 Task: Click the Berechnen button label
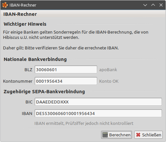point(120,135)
= = = = = = =
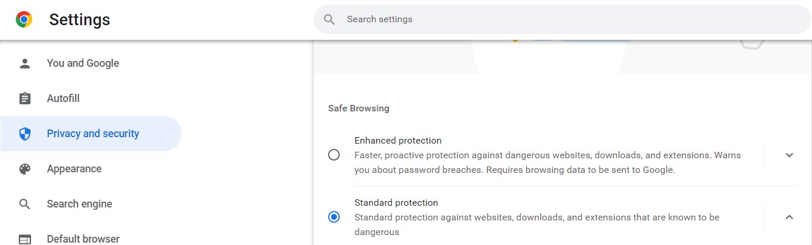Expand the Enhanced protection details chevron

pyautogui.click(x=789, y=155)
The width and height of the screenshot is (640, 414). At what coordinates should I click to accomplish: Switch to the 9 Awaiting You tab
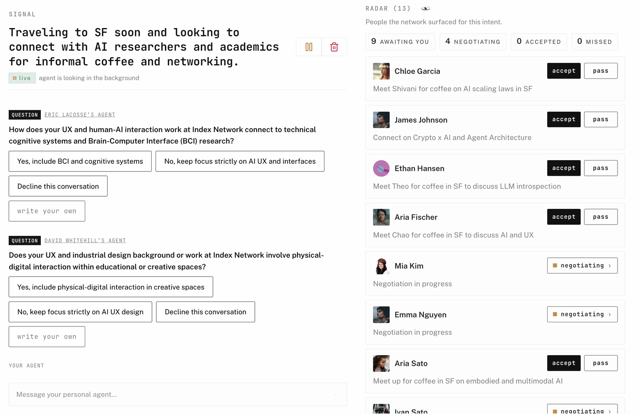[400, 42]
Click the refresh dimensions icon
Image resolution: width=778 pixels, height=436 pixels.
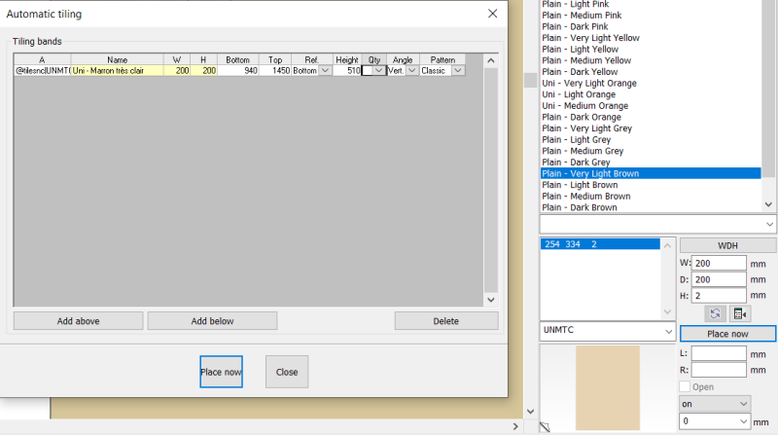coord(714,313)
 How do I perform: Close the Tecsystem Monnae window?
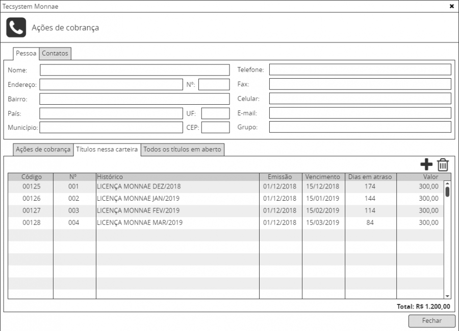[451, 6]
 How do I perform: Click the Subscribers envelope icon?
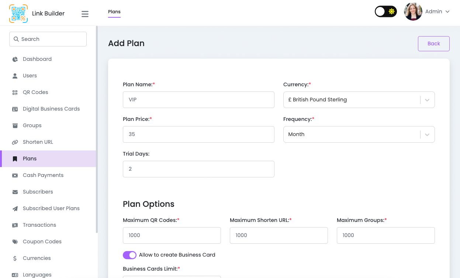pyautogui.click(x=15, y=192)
= = = = = = =
WHAT NEEDS TO BE DONE
Copy out, word for word, the part of the data above that begins with the line containing "The width and" and ends with the line containing "pyautogui.click(x=15, y=192)", including both of those lines. Leave the pictures out.

FINAL ANSWER
The width and height of the screenshot is (640, 414). At what coordinates should I click to accomplish: Switch to the 9 Awaiting You tab
[400, 42]
Click the refresh dimensions icon
Image resolution: width=778 pixels, height=436 pixels.
coord(714,313)
 How do I perform: Close the Tecsystem Monnae window?
[451, 6]
 How do I perform: Click the Subscribers envelope icon?
pyautogui.click(x=15, y=192)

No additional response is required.